Groundhog Day (1993) filmini anımsayanlar vardır aranızda eminim, hani şu Bill Murray ve Andie MacDowell’ın baş rollerini paylaştığı, bizde “Bugün Aslında Dündü” adıyla oynayan, Tv kanallarında da sıkça boy gösteren bir film, Netflix’de de mevcut.
Kaderin cilvesi mi desem, algoritmanın oyunu mu bilemedim, son aylarda iki kez karşıma çıktı film, ikisinde de keyifle izledim. İzleyenler bilir, ünlü bir hava durumu sunucusu olan kahramanımız (Bill), yanında güzel programcısı (Andie) ile her sene Allah’ın unuttuğu bir kasabada, kara kışın ortasında gerçekleştirilen bir köstebek festivaline gider. Efsaneye göre, kasabanın bilge köstebeği kış uykusuna yattığı yuvasından kafasını çıkarıp gölgesini görürse kış altı hafta daha sürecektir, görmezse bahar gelecektir. Olayın haber değeri budur, kahramanımız ise aksi, isteksiz bir o kadar da kibir abidesidir. Angarya olarak gördüğü haberi yapıp, geride bırakacaktır bu nefretlik kasabayı ancak kar fırtınası izin vermez ve mecburen ekiple geceyi kasabada geçirir. Ertesi gün dananın kuyruğu kopar, kahramanımız nefret ettiği bir önceki günü yeniden yaşamaya başlar, tekrar eden günler haftalarca sürer, önce şaşkındır, çeşitli taktiklerle bu durumu aşmaya çalıştıkça İyice batar, sonunda ciddi çöküntüye uğrar, tüm bunlar günümüzde rastlanmayan yumuşak bir komedi üslubunun içine yedirilmiştir, o yüzden belki çok severiz bu filmi. Nihayetinde, davranış biçimini değiştirerek, içindeki iyiyi ortaya çıkararak karabasandan kurtulur ve aşkı da bulur.
Zamanda sıkışmışlık temasını işleyen yapımların anası saydığım bu filme Edinburg da dekor olabilirmiş pekala. “New York’ta saat üç iken, Londra’da saat kaçtır” sorusuna ‘her zaman on dokuzuncu yüzyıl’ geyiğini duymuşsunuzdur. Bir Londonsever olarak, haksız bulurum bu espriyi ancak Edinburg’da zaman kavramını yitirmeme ramak kaldı doğrusu.

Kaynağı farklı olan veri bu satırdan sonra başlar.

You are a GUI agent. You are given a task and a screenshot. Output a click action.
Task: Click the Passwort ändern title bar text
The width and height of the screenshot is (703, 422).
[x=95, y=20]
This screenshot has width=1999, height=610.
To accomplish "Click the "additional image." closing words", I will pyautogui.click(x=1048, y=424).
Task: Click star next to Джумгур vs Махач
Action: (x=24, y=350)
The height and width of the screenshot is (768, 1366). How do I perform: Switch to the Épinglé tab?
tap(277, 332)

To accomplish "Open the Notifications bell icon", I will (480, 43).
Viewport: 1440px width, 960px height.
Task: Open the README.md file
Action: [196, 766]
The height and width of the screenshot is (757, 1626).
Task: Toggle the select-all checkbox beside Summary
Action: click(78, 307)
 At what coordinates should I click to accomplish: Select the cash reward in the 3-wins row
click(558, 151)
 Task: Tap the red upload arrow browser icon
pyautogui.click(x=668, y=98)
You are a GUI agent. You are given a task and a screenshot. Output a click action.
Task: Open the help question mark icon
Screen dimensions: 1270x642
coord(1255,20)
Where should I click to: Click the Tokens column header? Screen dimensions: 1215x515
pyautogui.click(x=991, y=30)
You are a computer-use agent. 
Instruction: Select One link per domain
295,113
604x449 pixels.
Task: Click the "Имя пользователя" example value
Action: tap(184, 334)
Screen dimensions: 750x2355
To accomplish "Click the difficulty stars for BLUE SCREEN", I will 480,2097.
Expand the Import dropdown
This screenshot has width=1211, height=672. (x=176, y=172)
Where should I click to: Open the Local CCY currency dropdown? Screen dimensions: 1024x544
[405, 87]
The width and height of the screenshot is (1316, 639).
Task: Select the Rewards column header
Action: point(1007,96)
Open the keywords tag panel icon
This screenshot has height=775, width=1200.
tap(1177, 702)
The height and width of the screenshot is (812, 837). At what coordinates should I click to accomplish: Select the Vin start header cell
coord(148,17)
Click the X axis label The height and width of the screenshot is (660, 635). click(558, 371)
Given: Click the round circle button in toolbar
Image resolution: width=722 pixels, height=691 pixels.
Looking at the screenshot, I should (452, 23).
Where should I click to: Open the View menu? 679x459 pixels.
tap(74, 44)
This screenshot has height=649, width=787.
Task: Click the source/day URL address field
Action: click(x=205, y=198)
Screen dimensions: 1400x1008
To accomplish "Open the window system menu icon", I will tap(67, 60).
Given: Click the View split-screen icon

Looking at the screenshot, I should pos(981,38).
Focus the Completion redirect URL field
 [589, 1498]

Orta Çağ’dan on dokuzuncu yüzyıla yavaş ve derinden yol alan kent, yirminci yüzyıla dahi epey mesafeli. Şatoları, kaleleri, karanlık yüzlü sivri binaları, bizleri sürekli ışık oyunlarıyla oyalayan muhteşem kuzey gökyüzü ile Harry Potter’a ilham kaynağı olmasına şaşmamalı. Bu arada Potter’ın zeki, cefakar baykuşu Hedwig’i de unutmayalım.